La RAE asegura que el problema es consecuencia de "la insistencia en afirmar que el masculino genérico invisibiliza a la mujer".

La empresa Aceites y Energía Santamaría SL de Lucena (Córdoba) se ha negado a pagar a sus trabajadoras "los atrasos devenidos de la firma del convenio de industrias del aceite de la provincia de Córdoba mientras que sí lo ha hecho con sus trabajadores hombres", denuncian desde Comisiones Obreras (CC OO). 

Los titulares de la empresa se han aferrado a la literalidad del convenio colectivo que habla de 'trabajadores' y no de 'trabajadoras' para no pagar los atrasos a sus tres empleadas. Machismo. Patriarcado. Como queráis llamarlo, pero está claro que la razón es por cuestión de género y es una burla al lenguaje inclusivo que defiende el feminismo. 

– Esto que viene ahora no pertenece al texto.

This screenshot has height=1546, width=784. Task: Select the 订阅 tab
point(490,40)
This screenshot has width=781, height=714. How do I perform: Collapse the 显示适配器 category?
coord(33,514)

Aceites y Energía Santamaría. /Foto: Interempresas "Aceites y Energía Santamaría. /Foto: Interempresas"

El convenio se firmó en diciembre de 2017 e implicaba una subida de un 1'5% el salario para sus trabajadores (con independencia de su género). Para la secretaria de CC OO de Córdoba, Mar Ávalos, está claro se trata de "discriminación laboral por cuestión de sexo" y aunque desde el sindicato no pueden precisar la cantidad que la empresa de aceites debe a sus tres empleadas, aseguran que el pago debía haberse efectuado en enero, tras la firma del convenio colectivo y con carácter retroactivo desde enero de 2017.

La RAE culpa a las feministas

Ante esta injusticia contra las mujeres, los usuarios de Twitter han querido preguntar a la Real Academia Española qué piensan acerca de este asunto y la respuesta ha sido, cómo no, machista. Desde el perfil en la mencionada red social, la RAE ha asegurado que el problema ha sido consecuencia de "la insistencia en afirmar que el masculino genérico invisibiliza a la mujer". 

Sin embargo, la contestación no es ninguna sorpresa. Y es que desde sus inicios, en 1713,  la institución ha negado que las mujeres ocupen una silla y no fue hasta 1978 cuando dejaron que una de nosotras se sentase entre ellos. La primera fue la poeta y dramaturga Carmen Conde y le siguieron algunas más, aunque muy pocas: Elena Quiroga en 1984, Ana María Matute en 1998, Carmen Iglesias en 2002, Margarita Salas en 2003, Soledad Puértolas Villanueva en 2010, Inés Fernández Ordóñez en 2011, Carme Riera Guilera en 2013, Aurora Egido en 2014, Clara Janés en 2015 y Paz Battaner en 2016. En total la presencia de mujeres en la RAE es de ocho de un total de 44 miembros.